━━━ MATERIAL TO PROCESS ━━━

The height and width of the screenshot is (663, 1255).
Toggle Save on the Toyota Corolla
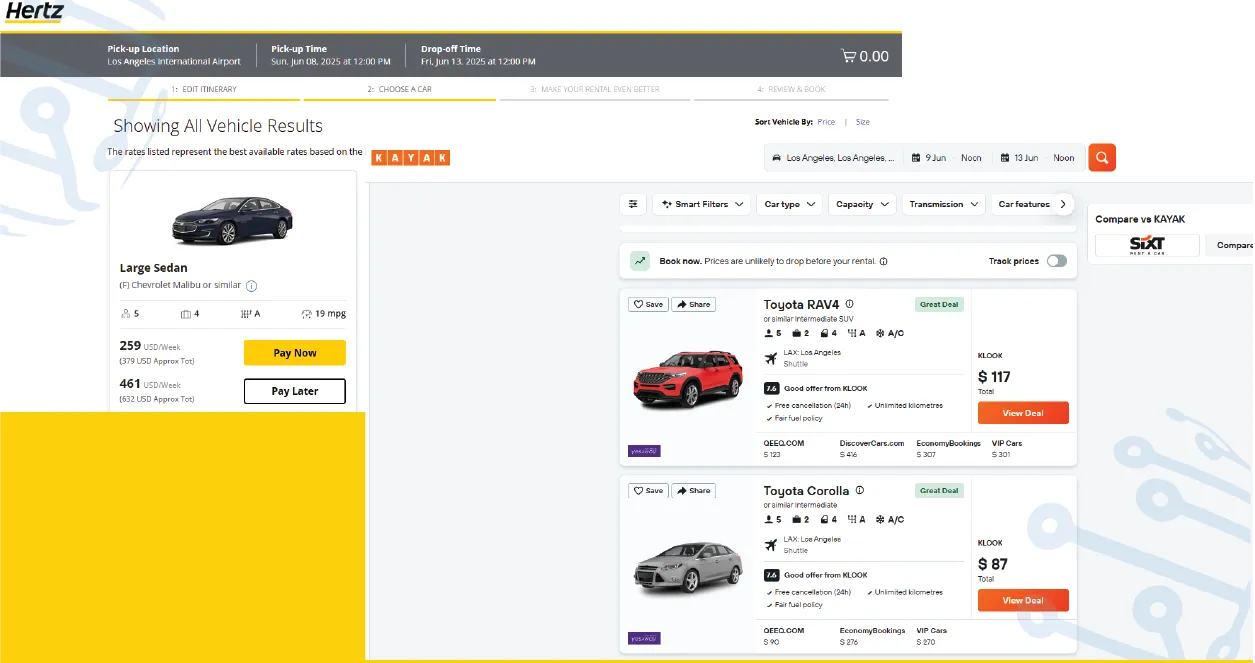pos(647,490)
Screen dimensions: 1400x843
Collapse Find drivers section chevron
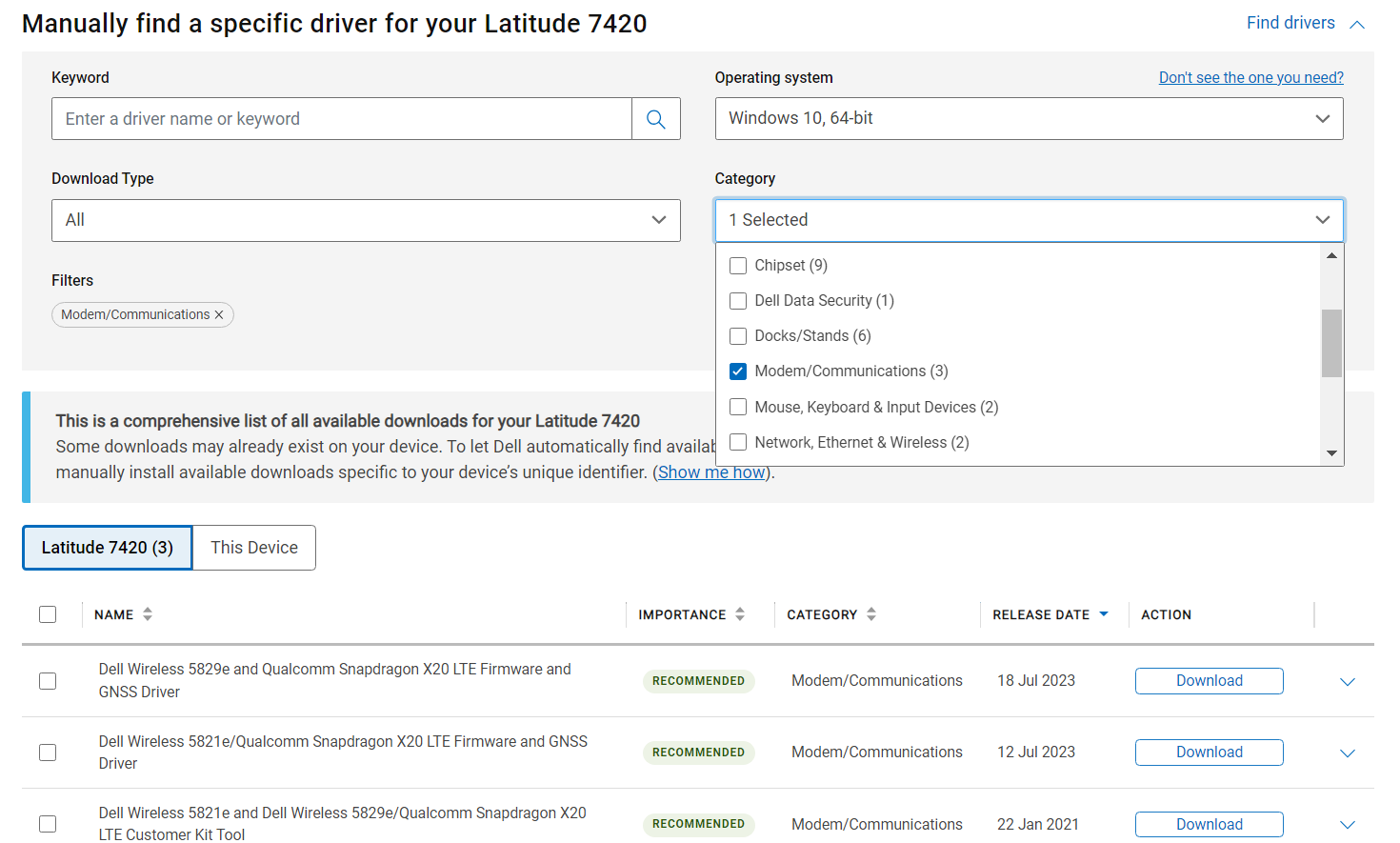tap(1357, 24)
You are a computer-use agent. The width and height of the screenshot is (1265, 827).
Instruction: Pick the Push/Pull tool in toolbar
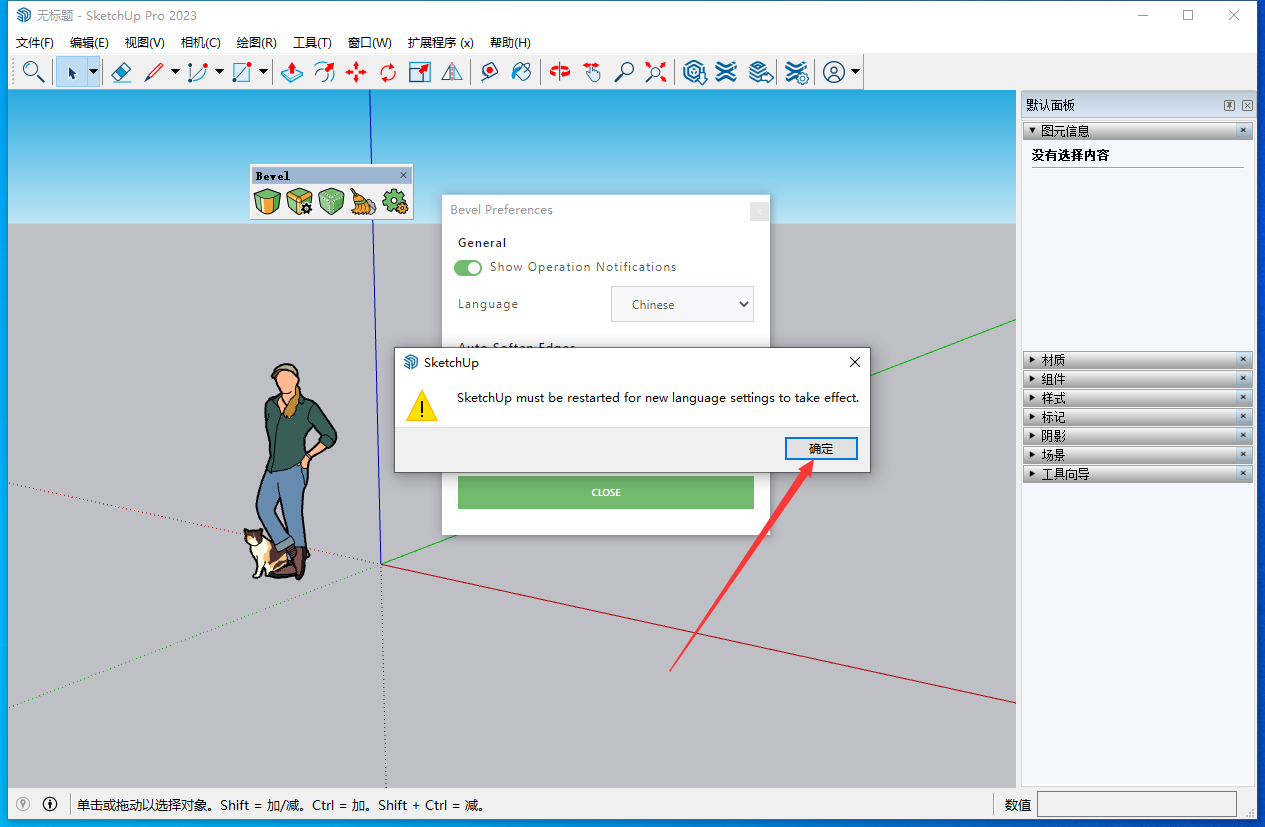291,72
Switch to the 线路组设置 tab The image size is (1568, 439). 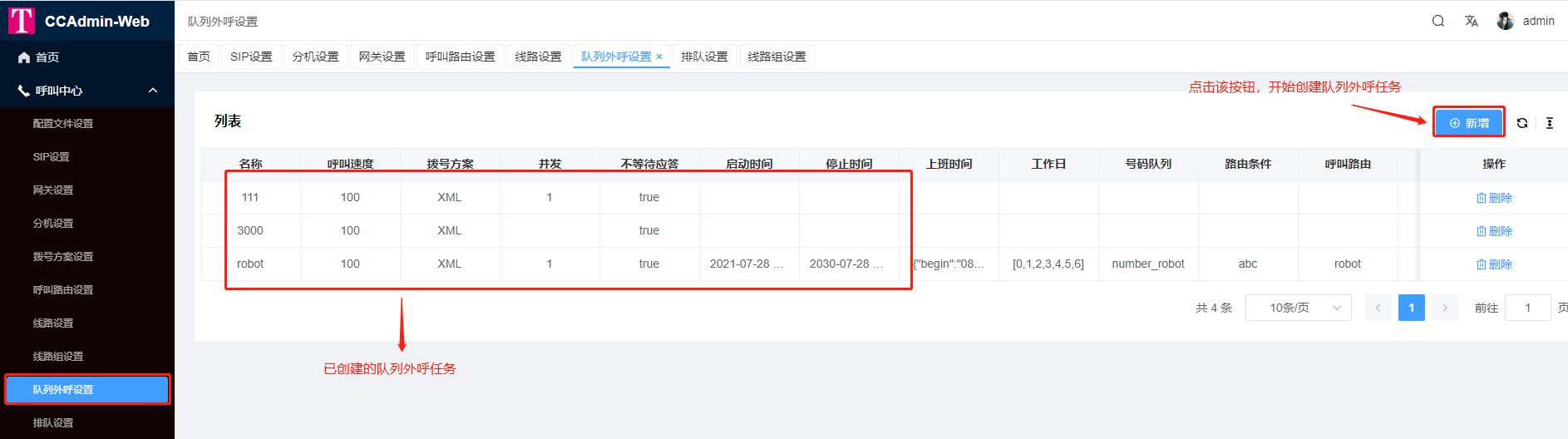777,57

━━━

§ WHAT TO PRODUCE:
The response is to contain exactly the lines from the beginning of the data through the line containing "You are a computer-use", both ends included, and nothing else; omit the pictures.

§ WRITTEN SOLUTION:
The height and width of the screenshot is (663, 1255).
Toggle Save on the Toyota Corolla
pos(647,490)
Screen dimensions: 1400x843
Collapse Find drivers section chevron
tap(1357, 24)
You are a computer-use agent. The width and height of the screenshot is (1265, 827).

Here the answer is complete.